Bingying Wang, Haoyuan Jia, Bin Zhang, Juanjuan Wang, Cheng Ji, Xueming Zhu, Yongmin Yan, Lei Yin, Jing Yu, Hui Qian, Wenrong Xu

Abstract

The administration of cisplatin is limited due to its nephrotoxic side effects, and prevention of this nephrotoxicity of cisplatin is difficult. Mesenchymal stem cell (MSC)-derived exosomes have been implicated as a novel therapeutic approach for tissue injury. In this study, we demonstrated that the pretreatment of human umbilical cord MSC-derived exosomes (hucMSC-Ex) can prevent the development of cisplatin-induced renal toxicity by activation of autophagy in vitro and in vivo. In vitro, rat renal tubular epithelial (NRK-52E) cells were pre-incubated with exosomes from hucMSC or HFL1 (human lung fibroblast cells; as control) for 30 min, and 3-methyladenine (an autophagic inhibitor) and rapamycin (an autophagic inducer) for 1 h before cisplatin treatment for 8 h, respectively. Cells were harvested for apoptosis assay, enzyme-linked immunosorbent assay (ELISA), Western blot, and quantitative real-time polymerase chain reaction (qRT-PCR). In vivo, we constructed cisplatin-induced acute kidney injury rat models. Prior to treatment with cisplatin for 0.5 h, hucMSC-Ex or HFL1-Ex were injected into the kidneys via the renal capsule. 3-methyladenine and rapamycin were injected under the kidney capsule before hucMSC-Ex. All animals were sacrificed at 3 days after cisplatin injection. Renal function, Luminex assay, tubular apoptosis and proliferation, and autophagy response were evaluated. hucMSC-Ex inhibited cisplatin-induced mitochondrial apoptosis and secretion of inflammatory cytokines in renal tubular epithelial cells in vitro. hucMSC-Ex increased the expression of the autophagic marker protein LC3B and the autophagy-related genes ATG5 and ATG7 in NRK-52E cells.
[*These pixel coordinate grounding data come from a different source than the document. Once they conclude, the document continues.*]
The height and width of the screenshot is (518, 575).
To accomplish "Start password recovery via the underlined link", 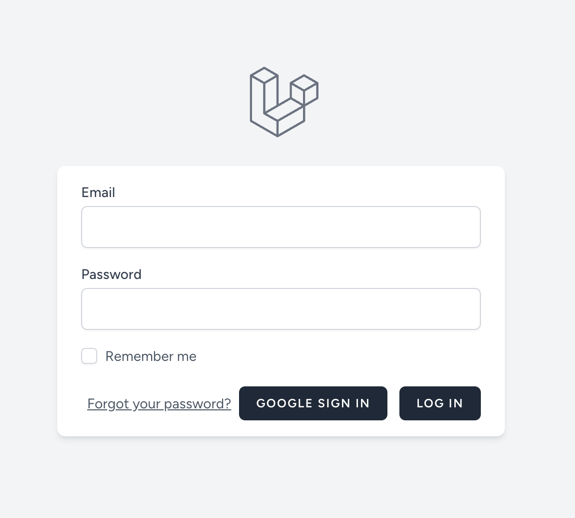I will 159,404.
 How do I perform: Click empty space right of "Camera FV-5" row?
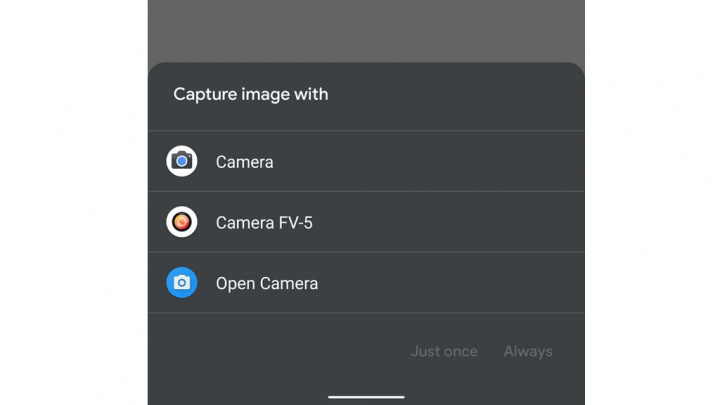tap(450, 223)
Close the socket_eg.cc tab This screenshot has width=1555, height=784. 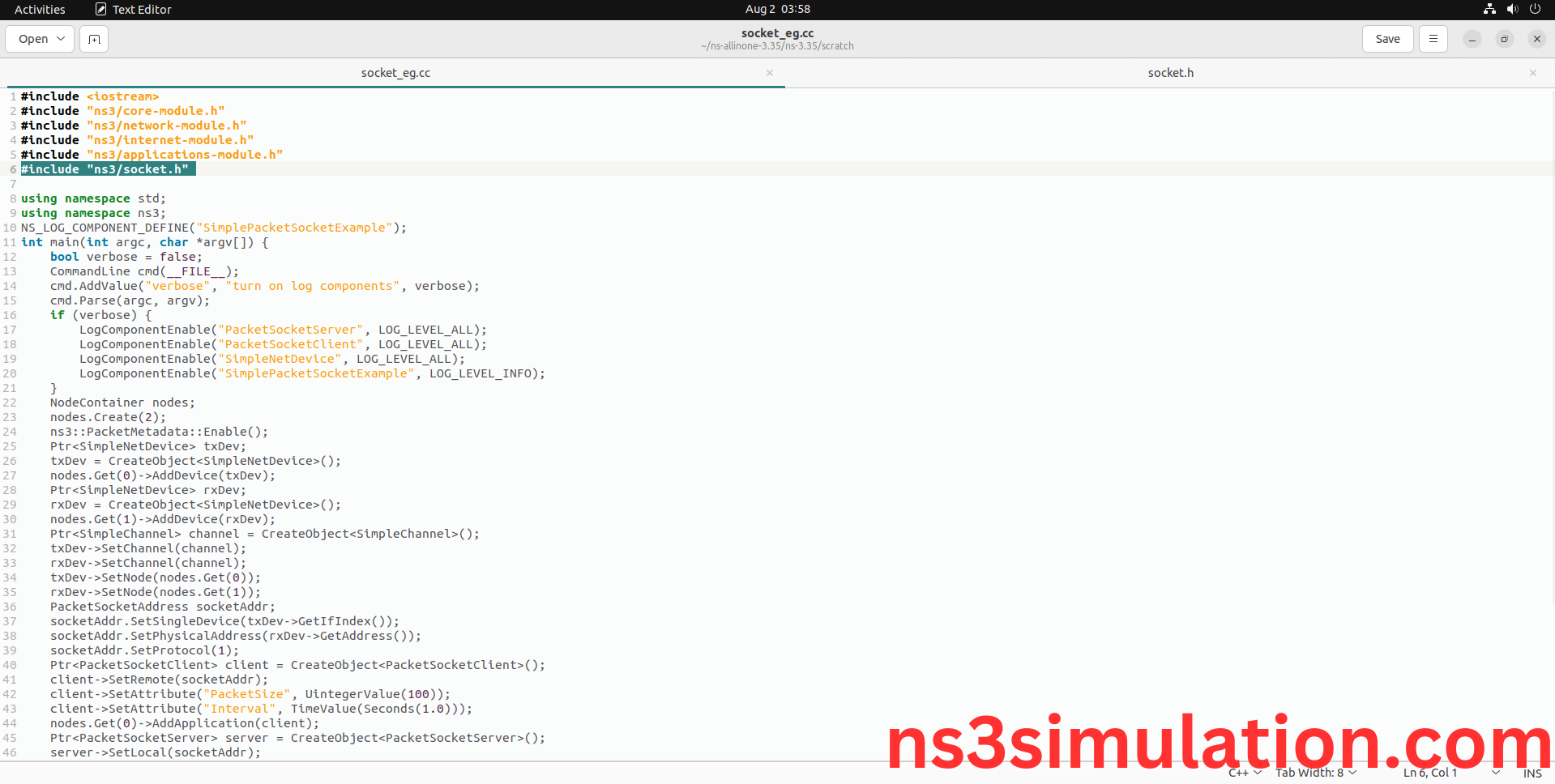point(769,73)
Rapamycin mimicked the effects of hucMSC-Ex in protecting against cisplatin-induced renal injury, while the effects were abrogated by the autophagy inhibitor 3-methyladenine in the animals. Our findings indicate that the activation of autophagy induced by hucMSC-Ex can effectively relieve the nephrotoxicity of cisplatin. Therefore, pre-treatment of hucMSC-Ex may be a new method to improve the therapeutic effect of cisplatin.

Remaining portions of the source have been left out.